La pointe de l'iceberg?

Que pensent les Tunisiens vivant en Suisse de ces accusations? Aucun n'est prêt à prendre une position sous son nom propre; le sujet est, tout simplement très sensible, disent-ils. Un spécialiste de sciences politiques dit que le journal "
L'Audace" est connu pour son style agressif et exagère peut-être un peu. Mais, ajoute-t-il, selon lui ses articles sont basés, pour la plupart, sur des fait réels. En plus, poursuit-il, aucun ne peut savoir à l'heure actuelle si les cas cités par le journal ne représentent, en fin de compte, que la pointe de l'iceberg. Les entreprises tunisiennes sont d'accord, dit-il, qu'aujourd'hui sur le fait qu'aucun projet ne pu être réalisé sans le concours de ces clans - ce qui ne pu être que catastrophique pour la moralité publique. Un économiste tunisien admet que "Rien ne peut se faire sans ces familles." Mais il dit que de telles pratiques sont monnaie courante partout dans le monde arabe.
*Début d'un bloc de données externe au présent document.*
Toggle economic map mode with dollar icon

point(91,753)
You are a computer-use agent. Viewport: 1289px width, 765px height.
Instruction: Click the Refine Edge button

Transparency International, une organisation non-gouvernementale basée à Berlin qui s'occupe de toutes les formes de corruption à travers le monde, indique qu'elle n'a pas de bureau en Tunisie. Raison: pratiquement aucune activité indépendante du gouvernement n'est possible. Ceci cadre parfaitement avec l'image que donne aujourd'hui la Tunisie de Ben Ali.

Juge révoqué

Il y a quelques mois, Mokhtar Yahyaoui, un juge de Tunis, avait écrit une lettre ouverte au président Ben Ali, lui déclarant qu'il était dans l'impossibilité d'accomplir sa tâche parce que le pouvoir judiciaire était contrôlé par le pouvoir exécutif. Le magistrat avait exigé l'indépendance de la justice, garantie par la constitution tunisienne. A cause de cette lettre, Yahyaoui a été révoqué. Selon Amnesty International, depuis sa révocation, ses droits fondamentaux ont subi des restrictions. Début avril, les autorités tunisiennes l'ont bloqué à l'aéroport et l'ont empêché d'embarquer pour Genève, où il avait programmé une rencontre avec le rapporteur spécial des Nations Unies pour les droits de l'homme.

Dans son rapport annuel, le Conseil National pour les Libertés en Tunisie (CNLT) - organisation non reconnue par le gouvernement - exige l'application effective de la séparation des pouvoirs en Tunisie. Durant en cérémonie de présentation du rapport annuel, un porte-parole du CNLT a déclaré que les actes des tribunaux contiennent des instructions du gouvernement relatives au verdict suggéré et que les juges sont obligés de prononcer des jugements dictés par le pouvoir exécutif. Blasphème
Dans un article publié novembre dernier par Le Monde, Kamel al-Taief, un ancien conseiller du président Ben Ali, a déclaré que la Tunisie était gouverné par une "mafia" constituée de personnes appartenant au cercle familial du président. A cause de cette déclaration, al-Taief a été condamné à une année de prison ferme, officiellement pour "blasphème" et insulte à l'égard d'un membre du gouvernement. Cette condamnation a été accueillie avec consternation et incrédulité. Al-Taief vient lu même d'une famille riche qui, d'après ce qu'on rapporte, prospérait depuis des décennies grâce à la manne des marchés publics.